Em abril do ano passado (dia 13), a "pílula do câncer" chegou a ser liberada, através da sanção da Lei nº 13.269/2016 pela então presidenta Dilma Rousseff, porém, no mês seguinte (19/05), o Supremo Tribunal Federal (STF) decidiu suspender provisoriamente a lei federal, em resposta ao pedido de medida cautelar, na Ação Direta de Inconstitucionalidade, apresentado pela Associação Médica Brasileira (AMB). A decisão não suspende as autorizações para uso da substância que foram concedidas por meio de liminares em instâncias inferiores, uma vez que falta a análise do mérito pelo plenário da Corte. No entanto, novas liminares estão vetadas e o acesso às cápsulas hoje foi dificultado. Desde então, uma polêmica se instaurou entre o Estado, segmentos da sociedade civil e setores da Saúde e do Direito.
De acordo com o defensor público federal Daniel Macedo, “existem princípios e normativos que devem ser respeitados, independentemente da decisão do Supremo Tribunal Federal na ADI 5501, que liminarmente declarou inconstitucional a lei que liberava o uso da fosfoetalonamina sintética. A vida está para além desta decisão. Temos, no ambiente internacional, o direito fundamental consagrado e denominado ‘direito de tentar a cura’, que se aplica a substâncias que se mostraram promissoras. O próprio direito à vida é um direito consagrado internacionalmente e retirar o direito de tentar a cura de um paciente é ir na contramão do direito à vida. O Estado brasileiro é responsável por isso. É óbvio que se deve passar por todos os testes pré-clínicos, clínicos e em todas as suas fases, e é isso que se pleiteia. É necessário um debate cientifico, salutar, mas ainda ninguém se apresentou, de maneira séria e contumaz, para contrapor os dados científicos que comprovam a eficácia da fosfoetalonamina”, afirmou Daniel.
“Hoje, o mais importante é que o Icesp refaça os testes. Para tal, precisamos um maior engajamento social para pressionar o Ministério Público e a Defensoria Pública do estado de São Paulo, que têm atribuição para requisitar que o Icesp refaça os testes.
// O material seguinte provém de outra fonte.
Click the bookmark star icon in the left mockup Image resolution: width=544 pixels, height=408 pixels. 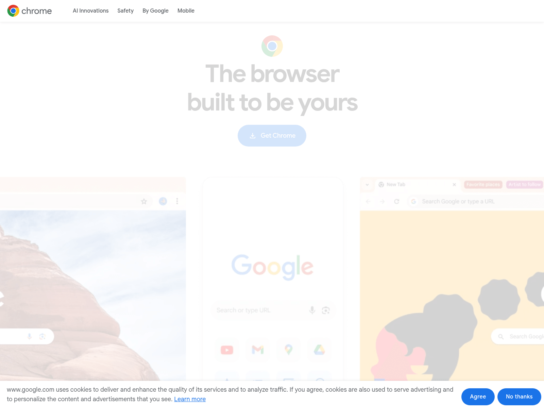tap(144, 201)
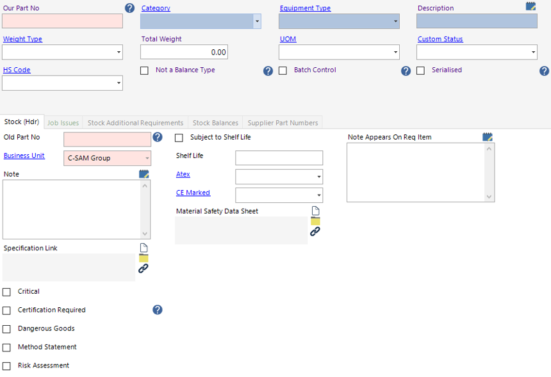Click into the Shelf Life input field
The image size is (551, 377).
pyautogui.click(x=279, y=158)
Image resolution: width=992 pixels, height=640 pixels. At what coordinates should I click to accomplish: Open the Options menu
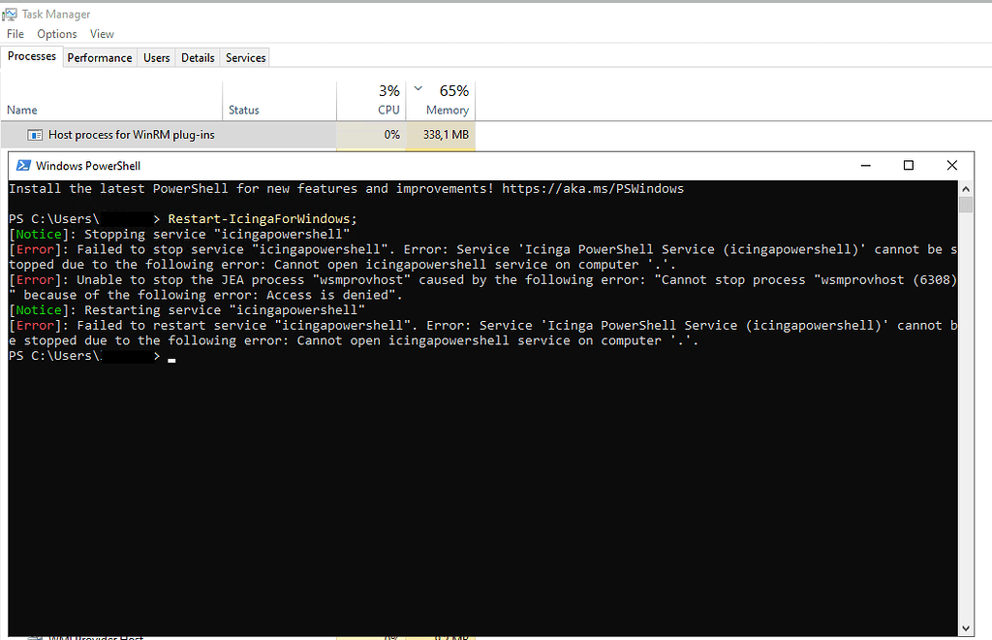pyautogui.click(x=56, y=33)
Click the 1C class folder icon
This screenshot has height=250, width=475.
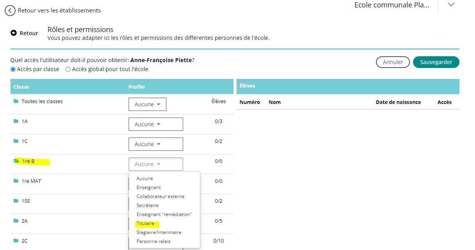click(16, 141)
Uma vez que houve investimento público para que o Instituto conduzisse tal procedimento e que há provas científicas de que os testes clínicos apresentam erros contumazes, isto acarretaria minimamente em improbidade administrativa, o que precisa ser apurado. É necessário que os testes avancem, numa base científica técnico-metodológica correta, para que os resultados possam ser apresentados, tanto em sede da ACP proposta pela DPU, quanto no Supremo Tribunal Federal, de modo a derrubar a liminar na ADI 5501 e propiciar a liberação definitiva da fosfoetalonamina”, concluiu o defensor.